Ici, je ne donne que la première partie du poème. O’Rathaille avait aussi rajouté la généalogie de Donogh O’Hickey en ligne directe jusqu’aux mythiques fondateurs milésiens des Gaëls, puis trois courts quatrains pour l’encourager dans ses démarches. Toutes ces lignes sont imprégnées de l’idée de récompense divine, puisque la question essentielle, pour le résistant comme pour l’oppresseur, était de se conformer ou non. La deuxième ligne rappelle l’ancien ordre gaélique, où les métiers comme la médecine, le droit ou la poésie étaient pratiqués par des familles spécifiques.
Schéma métrique :
/é/ – /o/ – /i/ /o/ – – /I/ – /é/
– /é/ /O/ – – /o/ – – /o/ – – /I/ – /é/
/é/ – – /U/ – /o/ – – /I/ – /I/ – /é/
/é/ – /o/ – /o/ – /U/ /I/ – – /é/
Remarquez l’assonance et les rimes internes :
Pour Donogh O’Hickey
Un homme raffiné, tranquille, sage, sérieux, de vraie grâce, noble,
De la famille qui délivrait chaque malade des griffes de sévères douleurs ;
Un être qui ressemble à Salomon quant aux lois du royaume de Dieu,
Pur et vigoureux, Donogh O’Hickey est celui-là.
L’origine de cet homme est la lignée de Brian sans corruption ;
C’est un auteur poli, ingénieux, raisonnable, pudique ;
Il est du sang des princes qui ne manquaient pas de servir les poètes,
C’est une tour, descendue de Cas qui ne reculait jamais, même chenu et croulant.
Croulant, puisqu’il est vrai que nous nous allongerons tous pour mourir,
Amour de mon cœur, à toi j’écris ma parole élaborée :
N’opprime personne par la loi, pour une expression sans valeur ;
La main sur le cœur : ta récompense ira au-delà de tout ce que tu connais.
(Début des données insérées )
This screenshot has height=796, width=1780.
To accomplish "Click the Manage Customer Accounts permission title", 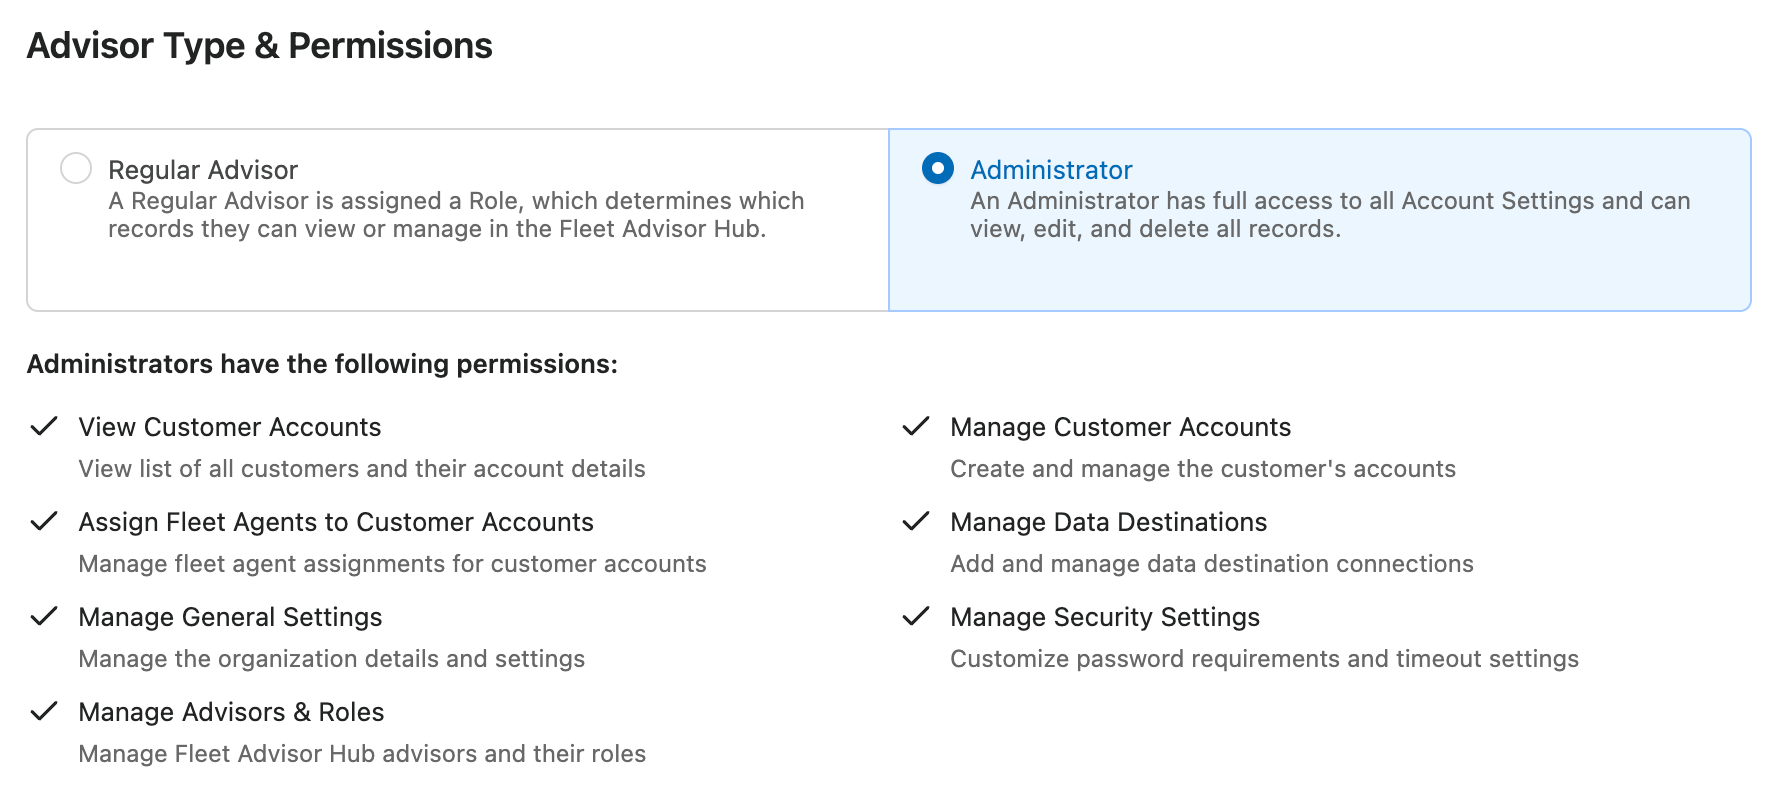I will tap(1120, 427).
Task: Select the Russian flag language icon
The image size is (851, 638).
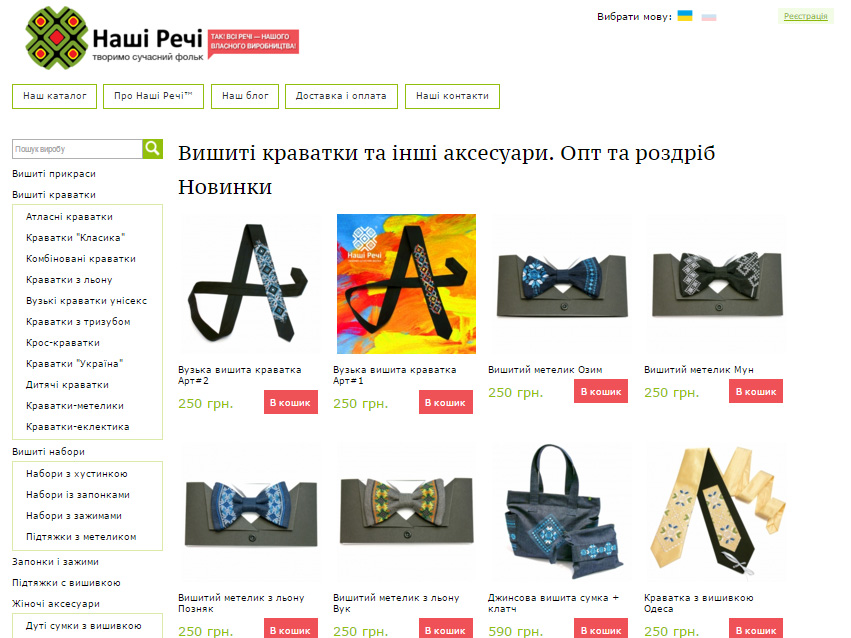Action: [709, 16]
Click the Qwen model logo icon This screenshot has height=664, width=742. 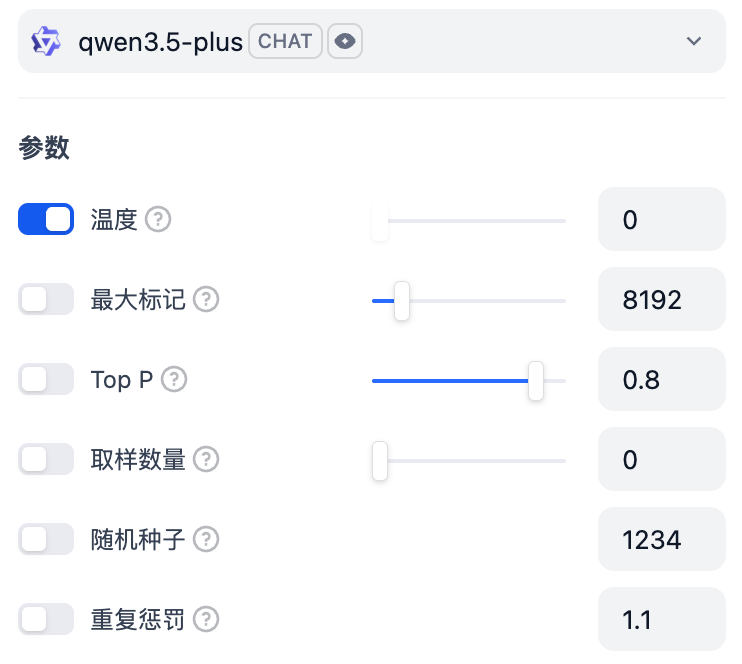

Tu l’obtiendras, comme je le pense, du Roi des grâces,
Parce que tu n’as pas fait le serment de loyauté aux haut placés,
Il viendra un grand nombre de familles qui annonceront sans cesse,
Que tu étais fidèle et toujours héroïque face au danger.
Donogh est raffiné pour cent, tendre et charmant,
Un appui pour le clergé et pour les poètes polis de la plaine de Corc,
Un professeur pour des rois, en intelligence et en douce amitié,
Le puissant honneur des abattus et un homme du vrai sang exalté.